Diagnosing the solution
Grimshaw believes there is a lot of opportunity to drive penetration in the gluten-free market, particularly via diagnosis. Charity Coeliac UK notes that the disease affects 1% of the population, but only 36% of those with the condition have been diagnosed. This means there are currently around half a million people in the UK who have coeliac disease but don’t know it.
“There are a number of areas where we believe that it’s going to be easier for patients to become diagnosed,” Grimshaw asserts. “So, I think diagnosis is an area where we have optimism that more people are going to come into the category.”
Dr. Schär’s stated mission is to improve the lives of people with special nutritional needs. “Eating habits and patterns exist, but largely our strategy is consistent throughout the group based upon that mission,” says Grimshaw.
To support this objective, the firm has developed several services such as in-house dietitians that help consumers through their diagnosis journey.
Coeliacs and gluten sensitive people tend to be the heavy buyers and are an understandable focus for the business. “Quite a small number of consumers buy a lot of the category, with 2% of buyers accounting for 37% of spend,” claims Grimshaw.
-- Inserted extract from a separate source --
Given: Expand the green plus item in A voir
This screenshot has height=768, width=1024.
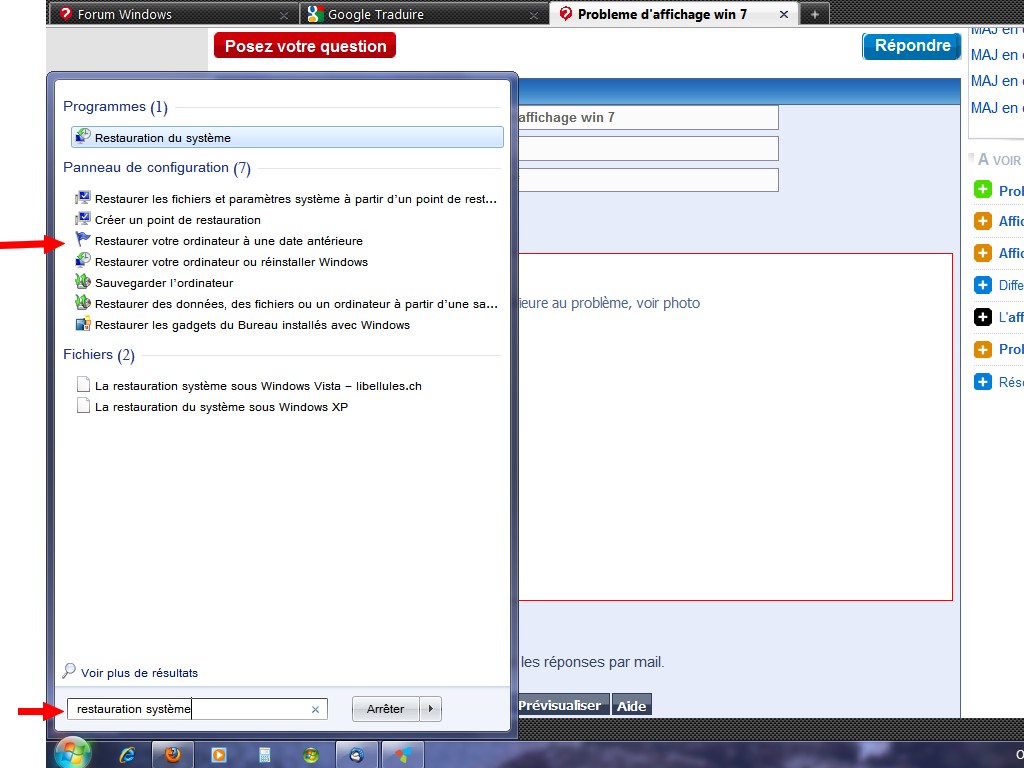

He notes company research which showed that the shoppers exiting the category were the lighter buyers, who may be more trend driven.
Dr. Schär is keen to work with retailers to improve the ease of shopping for a specialised diet, which can be a “minefield”. “With technology, we could talk to consumers in store in a way that can help them navigate the fixture and improve their shopper journey,” Grimshaw adds.
Tasty new treats
With the business striving to cater to an ever-increasing demand for products free from allergens from both retailers and consumers, there considerable attention paid to NPD.
Some of the “great, interesting, innovative new products” recently launched by Dr. Schär include foldable flatbread, pitta bread and brioche burger buns. These will help attract new individuals into the category and get those existing shoppers buying more, believes Grimshaw.
“Now we’ve got a lot to talk about and a lot of people that we want to introduce to our brand,” he comments. “That’s really our focus – it’s ensuring that we’re bringing in some great products. So pretty exciting really that we’re able to move quickly and we’ve got a really exciting pipeline of NPD.”